[REQUESTS]
A – Do the following statements agree with the security deposit passage below? (i) Oregon sets a maximum amount a landlord can charge for a security deposit. (ii) A landlord must give the tenant a receipt for the security deposit. (iii) A landlord has to pay the tenant the interest earned on the security deposit. Answer each with yes or no and quote the words of the passage that decide it.
B – From the security deposit passage below, repeat word for word the part that begins at the words "You should carefully" and stops after "disputes later on.".

[PASSAGE]
— Start —

Posted by kristobaldude on September 13, 2012

Security deposit basics
Most residential landlords can require tenants to pay certain fees or deposits. The most common deposit is a security deposit. Security deposits protect the landlord if the tenant fails to pay the rent or causes damage to the rental premises beyond ordinary wear and tear. Your landlord cannot charge you for normal wear and tear. Moreover, your landlord can only charge you for repairs that he or she documents. In Oregon there is no minimum or maximum amount your landlord can charge for the security deposit. Your landlord does not have to pay you the interest gained on your security deposit. A landlord is required to provide a tenant with a receipt for the security deposit.

You should carefully inspect and document the condition of the rental unit before moving in and out. Photographs and witnesses can be helpful in settling disputes later on.

Can the landlord increase the amount of my deposit?
During the first year of the tenancy, your landlord may not require you to pay a new or increased security deposit unless you and the landlord agree to modify the terms of the lease; in that case the additional security deposit must relate to that modification. For example, if you want a pet and your landlord agrees to let you have a pet in the unit, he or she has the right to increase your deposit. Without such a modification to the lease, if your landlord requires you to pay an additional security deposit after you are in the rental premises for a year or more, you have at least three months to pay the increase.

— End —

[INFORMATION GIVEN]
— Start —

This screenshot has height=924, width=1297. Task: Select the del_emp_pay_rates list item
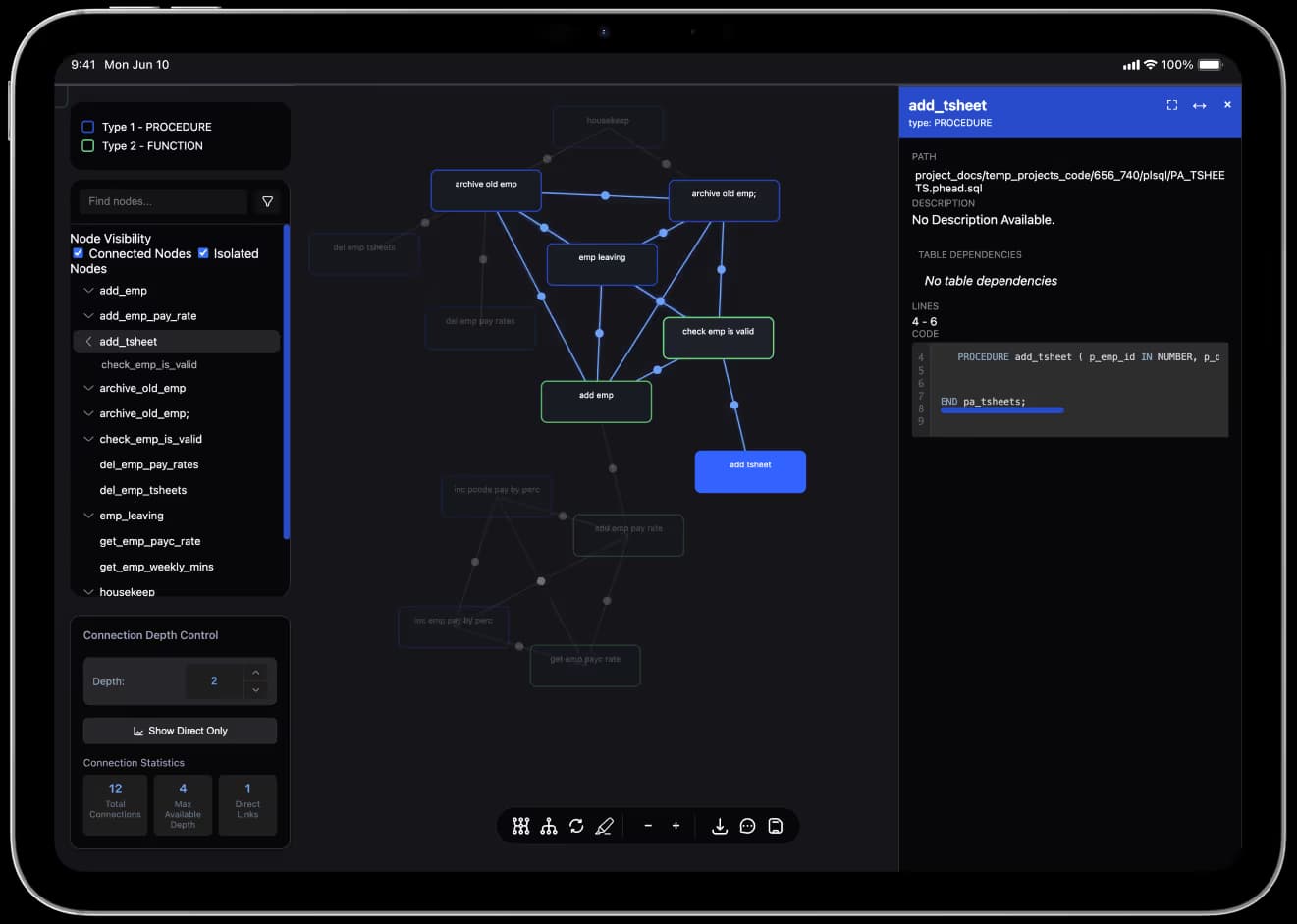tap(148, 464)
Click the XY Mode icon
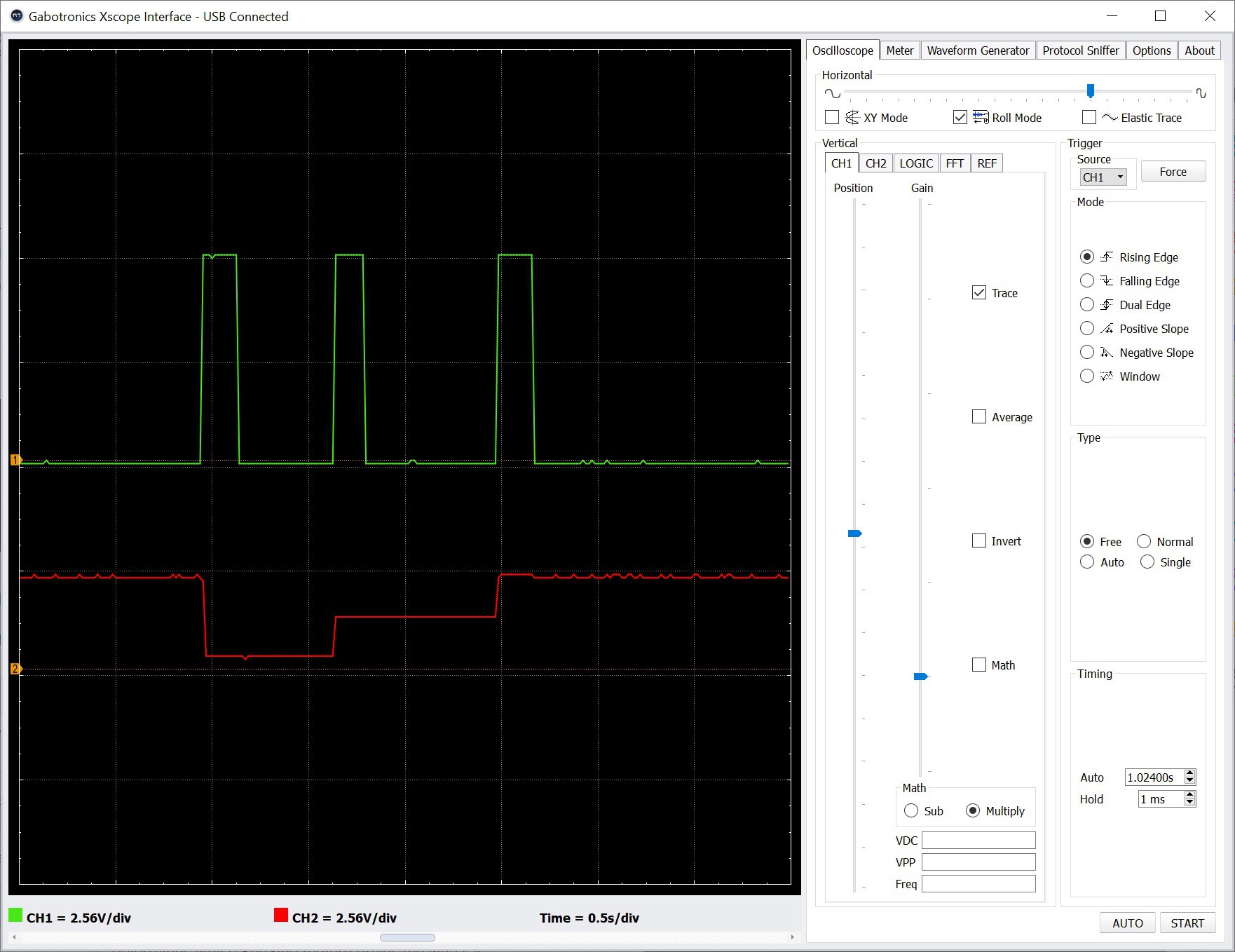Screen dimensions: 1235x952 click(852, 118)
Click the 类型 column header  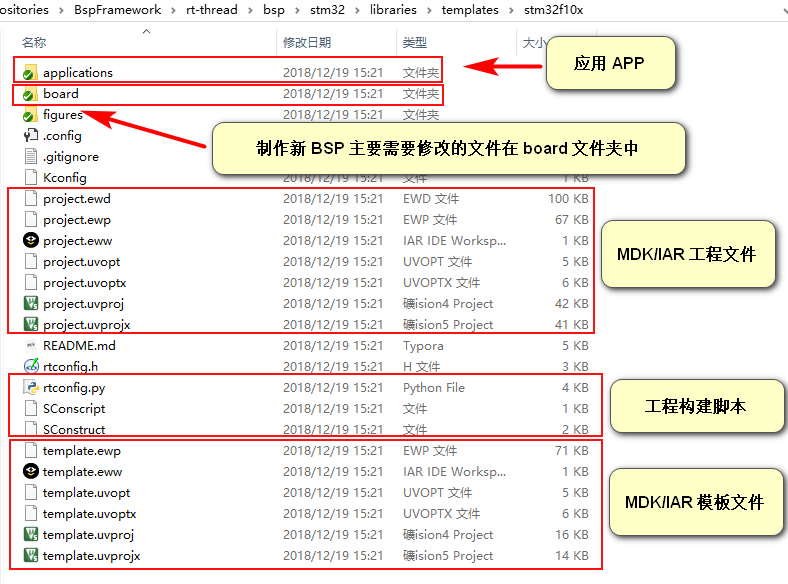click(414, 43)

— End —

[EXPECTED RESPONSES]
A –
(i) No: "In Oregon there is no minimum or maximum amount your landlord can charge for the security deposit."
(ii) Yes: "A landlord is required to provide a tenant with a receipt for the security deposit."
(iii) No: "Your landlord does not have to pay you the interest gained on your security deposit."

B –
You should carefully inspect and document the condition of the rental unit before moving in and out. Photographs and witnesses can be helpful in settling disputes later on.